**PROBLEM TO WORK ON**.
Word for word, print all of the entries below.

──────── TASK DATA

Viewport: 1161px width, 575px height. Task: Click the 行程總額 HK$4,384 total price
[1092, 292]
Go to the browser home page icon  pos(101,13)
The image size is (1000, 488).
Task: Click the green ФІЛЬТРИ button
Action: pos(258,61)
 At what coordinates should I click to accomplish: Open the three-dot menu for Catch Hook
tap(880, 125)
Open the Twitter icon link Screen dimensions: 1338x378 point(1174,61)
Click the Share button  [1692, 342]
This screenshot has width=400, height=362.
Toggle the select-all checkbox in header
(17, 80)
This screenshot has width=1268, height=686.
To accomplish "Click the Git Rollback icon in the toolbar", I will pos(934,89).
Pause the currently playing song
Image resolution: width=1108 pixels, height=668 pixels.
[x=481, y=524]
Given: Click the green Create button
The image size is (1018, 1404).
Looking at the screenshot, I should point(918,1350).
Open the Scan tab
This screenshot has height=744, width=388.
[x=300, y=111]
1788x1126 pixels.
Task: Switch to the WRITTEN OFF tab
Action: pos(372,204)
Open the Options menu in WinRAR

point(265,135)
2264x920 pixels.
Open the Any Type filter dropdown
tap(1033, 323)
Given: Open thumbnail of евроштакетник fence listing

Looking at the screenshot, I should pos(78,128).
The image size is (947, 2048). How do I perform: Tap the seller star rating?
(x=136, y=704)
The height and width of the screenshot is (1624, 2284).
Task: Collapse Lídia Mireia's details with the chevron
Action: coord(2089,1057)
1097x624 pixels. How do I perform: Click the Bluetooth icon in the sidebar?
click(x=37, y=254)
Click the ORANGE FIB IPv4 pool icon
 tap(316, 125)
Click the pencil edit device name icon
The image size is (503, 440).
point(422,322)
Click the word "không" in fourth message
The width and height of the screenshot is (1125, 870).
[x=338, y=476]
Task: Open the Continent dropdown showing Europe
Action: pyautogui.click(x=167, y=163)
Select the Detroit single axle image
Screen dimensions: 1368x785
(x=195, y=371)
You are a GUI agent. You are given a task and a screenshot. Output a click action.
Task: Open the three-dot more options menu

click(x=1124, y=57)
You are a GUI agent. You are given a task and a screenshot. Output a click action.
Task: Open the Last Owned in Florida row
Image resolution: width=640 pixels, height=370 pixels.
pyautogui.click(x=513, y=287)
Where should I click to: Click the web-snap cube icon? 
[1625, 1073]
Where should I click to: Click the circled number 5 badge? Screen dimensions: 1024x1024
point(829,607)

────────────────

**SOLUTION**.
Viewport: 1161px width, 575px height. Task: Click the 行程總額 HK$4,384 total price
[1092, 292]
Go to the browser home page icon  pos(101,13)
The image size is (1000, 488).
Task: Click the green ФІЛЬТРИ button
Action: pos(258,61)
 At what coordinates should I click to accomplish: Open the three-dot menu for Catch Hook
tap(880, 125)
Open the Twitter icon link Screen dimensions: 1338x378 point(1174,61)
Click the Share button  [1692, 342]
This screenshot has width=400, height=362.
Toggle the select-all checkbox in header
(17, 80)
This screenshot has width=1268, height=686.
To accomplish "Click the Git Rollback icon in the toolbar", I will pos(934,89).
Pause the currently playing song
Image resolution: width=1108 pixels, height=668 pixels.
[x=481, y=524]
Given: Click the green Create button
The image size is (1018, 1404).
Looking at the screenshot, I should point(918,1350).
Open the Scan tab
This screenshot has height=744, width=388.
[x=300, y=111]
1788x1126 pixels.
Task: Switch to the WRITTEN OFF tab
Action: pos(372,204)
Open the Options menu in WinRAR

point(265,135)
2264x920 pixels.
Open the Any Type filter dropdown
tap(1033, 323)
Given: Open thumbnail of евроштакетник fence listing

Looking at the screenshot, I should pos(78,128).
The image size is (947, 2048). How do I perform: Tap the seller star rating?
(x=136, y=704)
The height and width of the screenshot is (1624, 2284).
Task: Collapse Lídia Mireia's details with the chevron
Action: coord(2089,1057)
1097x624 pixels. How do I perform: Click the Bluetooth icon in the sidebar?
click(x=37, y=254)
Click the ORANGE FIB IPv4 pool icon
 tap(316, 125)
Click the pencil edit device name icon
The image size is (503, 440).
point(422,322)
Click the word "không" in fourth message
The width and height of the screenshot is (1125, 870).
[x=338, y=476]
Task: Open the Continent dropdown showing Europe
Action: pyautogui.click(x=167, y=163)
Select the Detroit single axle image
Screen dimensions: 1368x785
(x=195, y=371)
You are a GUI agent. You are given a task and a screenshot. Output a click action.
Task: Open the three-dot more options menu

click(x=1124, y=57)
You are a GUI agent. You are given a task and a screenshot. Output a click action.
Task: Open the Last Owned in Florida row
Image resolution: width=640 pixels, height=370 pixels.
pyautogui.click(x=513, y=287)
Where should I click to: Click the web-snap cube icon? 
[1625, 1073]
Where should I click to: Click the circled number 5 badge? Screen dimensions: 1024x1024
point(829,607)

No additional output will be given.